2. Buying at first sight. You may be in love with the place, but does it fit your family’s needs and budget? Make a list of your needs and wants and make sure the house fits your requirements. Check out the neighborhood and the community before you buy by visiting at different times of the day and week to learn about noise and traffic patterns. Even if you don’t have kids, check out the local schools to make sure your resale value will be good.
3. Not getting pre-qualified and pre-approved. Being pre-qualified gives you a general idea of how much you can afford to borrow. Being pre-approved means a lender has verified your information and credit rating and agreed to provide you with a specific amount of money. You are in a better position to go house hunting knowing exactly how much you can afford and that you have financing. And when you find your dream home you won’t miss out!

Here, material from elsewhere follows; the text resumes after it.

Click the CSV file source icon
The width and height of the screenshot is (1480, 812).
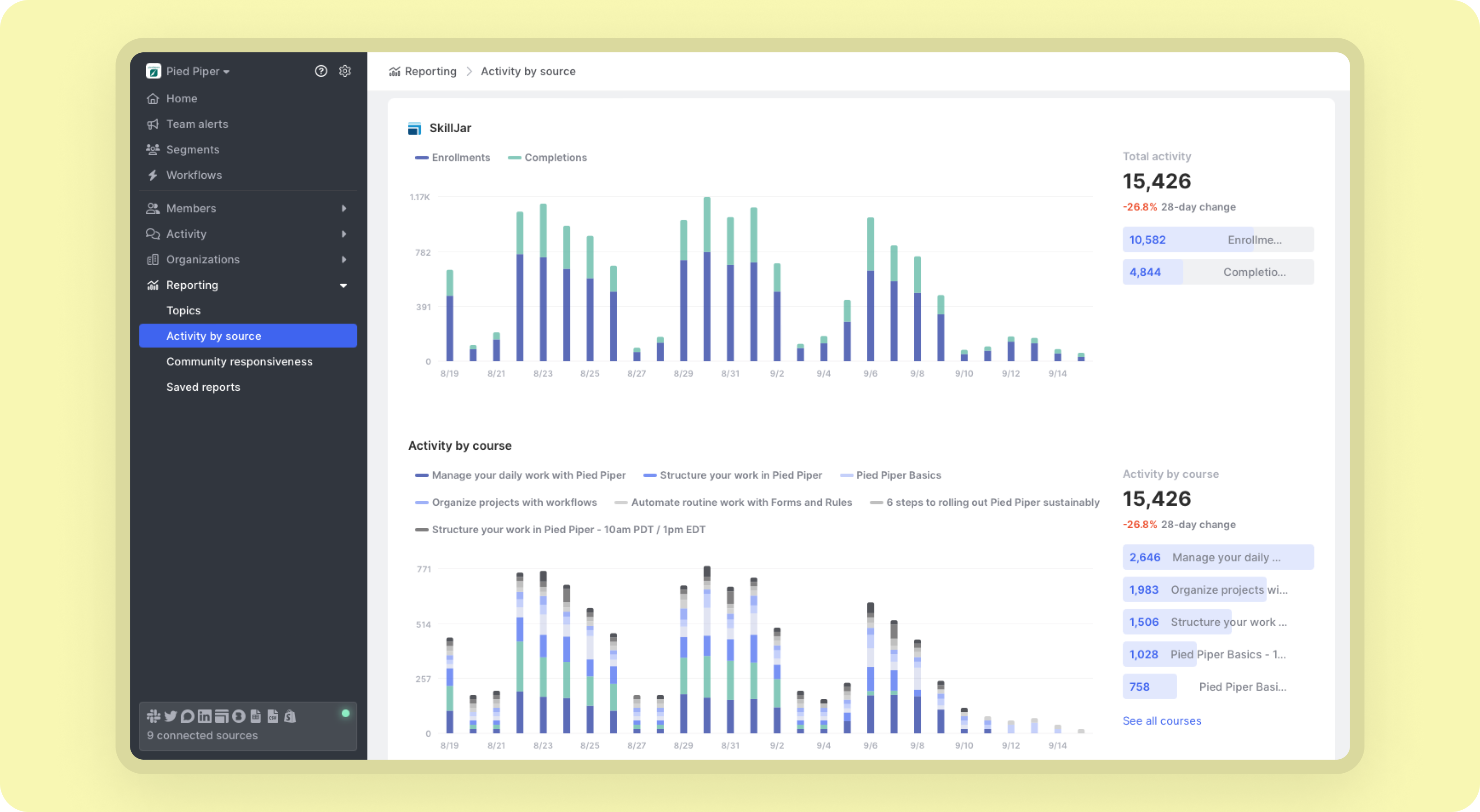tap(273, 715)

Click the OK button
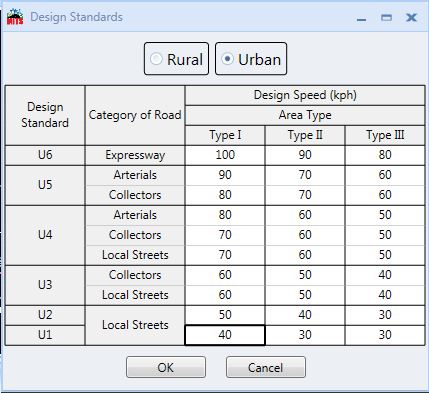pos(166,367)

4. Overbuying. You may qualify to borrow more, but can you afford to? Analyze your monthly costs: debt, food, transportation, entertainment, and savings. As a general rule, your total monthly debts, including your mortgage, should not exceed 36 percent of your income before taxes. Be sure to budget enough to cover closing costs (often two to five percent of the home’s purchase price), plus moving, redecorating and maintenance. Allow for increases in ongoing expenses such as utilities and taxes.
5. Misplacing your trust. No matter how much you love your friends, family, inspector, or the guy down the street, they probably aren’t real estate experts. Remember, this is a business transaction. Your decision is binding. Do your own research and know your support team’s roles and responsibilities. Most importantly, place your trust in an agent or team with an extensive track record or it could cost you!
6. Relying on oral agreements. Get it right and get it in writing. Written agreements always trump oral ones when it comes to contracts. If the offer says the lawnmower is negotiable, but the agent says it’s included, get it in writing.
7. Skipping the fine print. You need to understand what you’re signing before you pick up a pen. Ask for documents in advance, make time to read them and ask questions. Get copies of your mortgage papers a few days ahead of closing.
8. Forgetting or betting on resale. Avoid buying a home that costs 50 percent more than neighboring homes and think before buying the most expensive home on the block. Your neighbors’ lower home values will weaken yours. Remember, markets change. If you buy intending to flip your investment and the market falls and you have to sell, your selling price may not be enough to even cover your mortgage.
9. Making an unconditional offer. Protect yourself with at least two of these contingencies in your offer:
10. Having buyer’s remorse. No place is perfect. There will always be surprises. Don’t let a few initial blips spoil the whole ride. And, don’t miss out on a great house while waiting for the perfect one!